[Stored items]
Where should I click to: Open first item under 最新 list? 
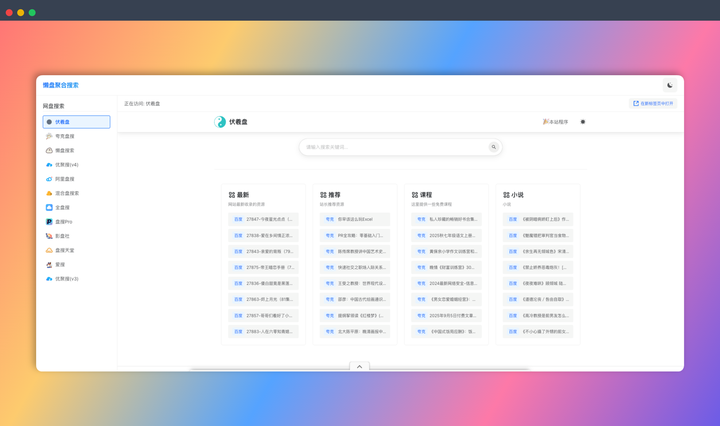tap(265, 219)
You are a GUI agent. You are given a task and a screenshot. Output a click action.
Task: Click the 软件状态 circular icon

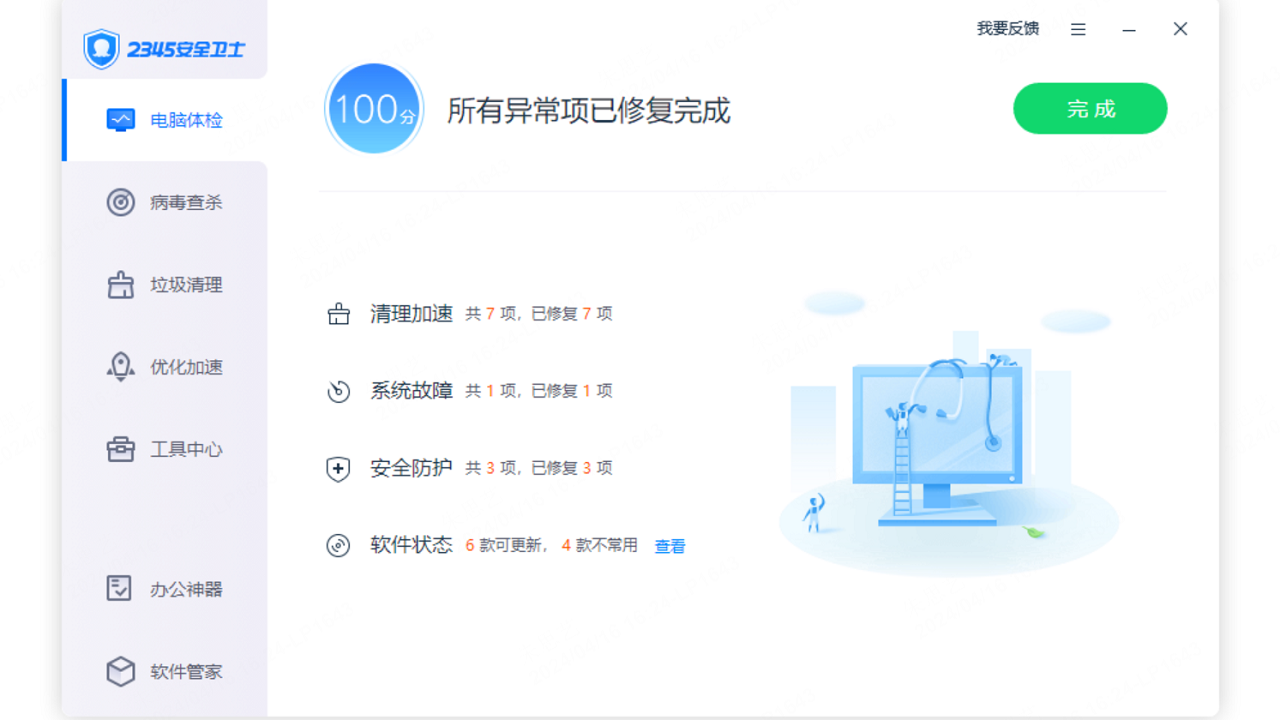tap(340, 545)

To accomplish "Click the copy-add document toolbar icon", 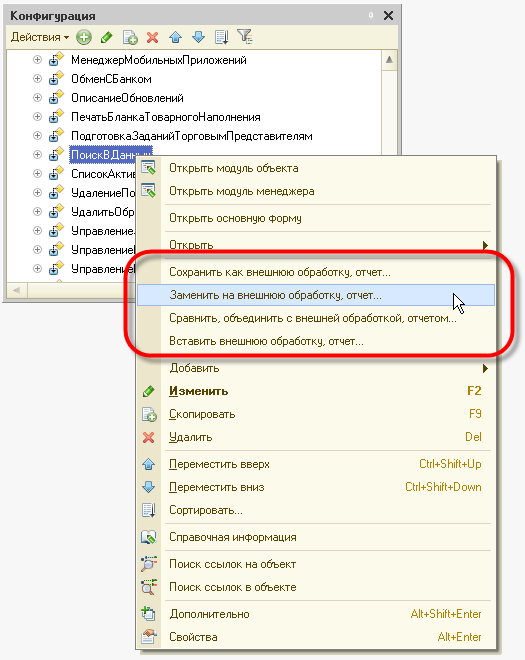I will 130,37.
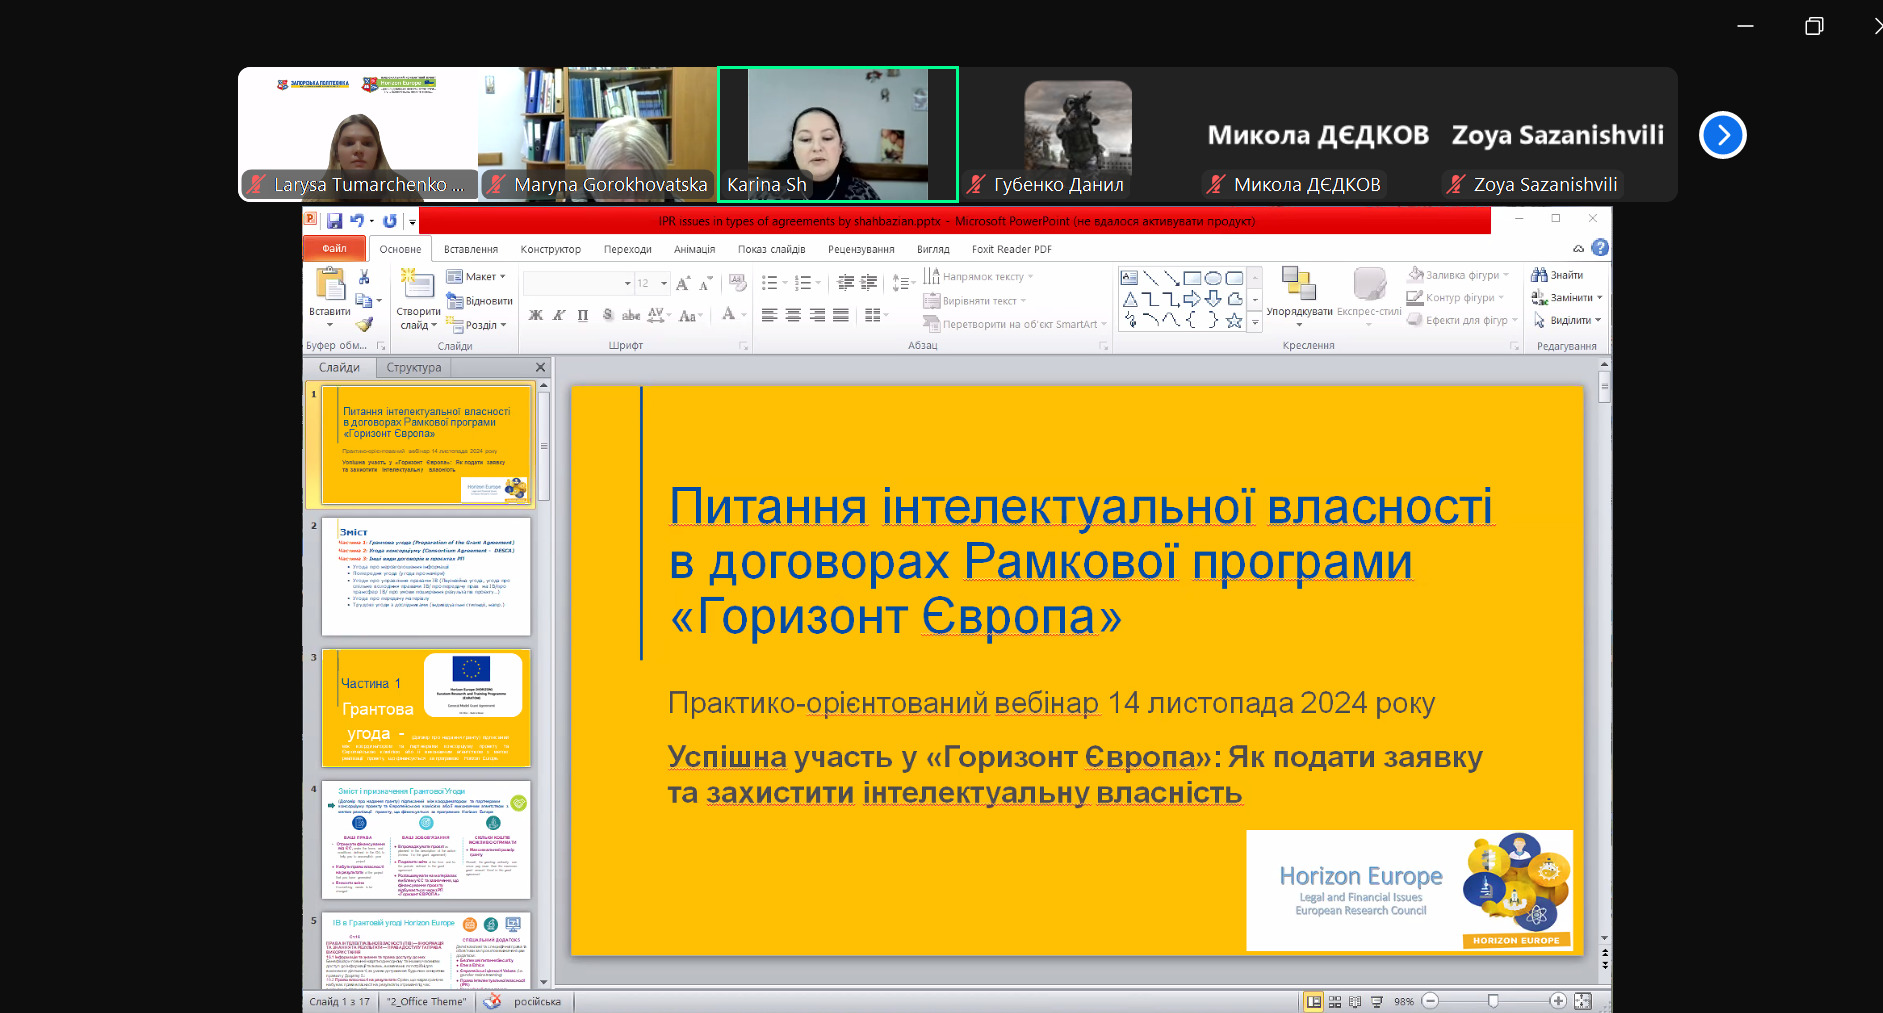
Task: Click the Cut scissors icon
Action: 364,277
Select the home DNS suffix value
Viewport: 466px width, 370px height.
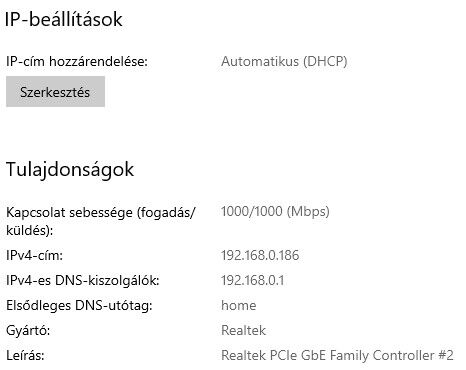click(239, 305)
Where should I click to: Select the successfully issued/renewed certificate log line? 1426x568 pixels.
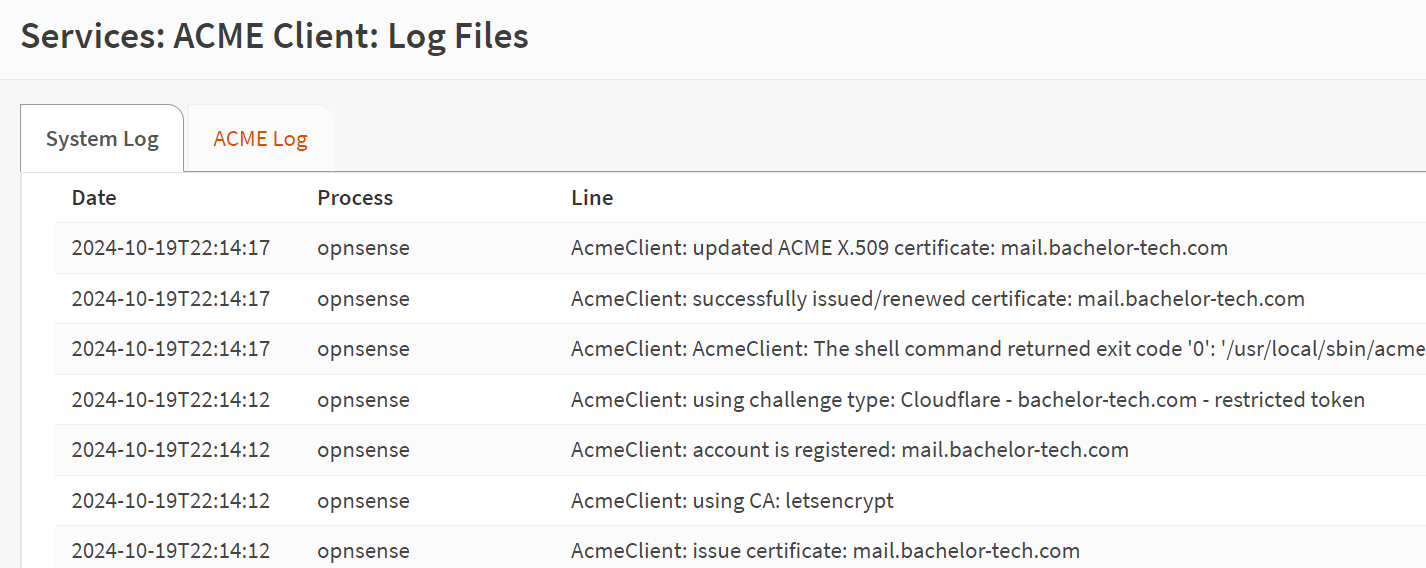[741, 299]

## Task prompt
Your task is to print exactly the lines from the one containing "Viewport: 466px width, 370px height." through the final line of the records above, with no pictures and nothing more.

## Solution for this task
Viewport: 466px width, 370px height.
click(239, 305)
Where should I click to: Select the successfully issued/renewed certificate log line? 1426x568 pixels.
[741, 299]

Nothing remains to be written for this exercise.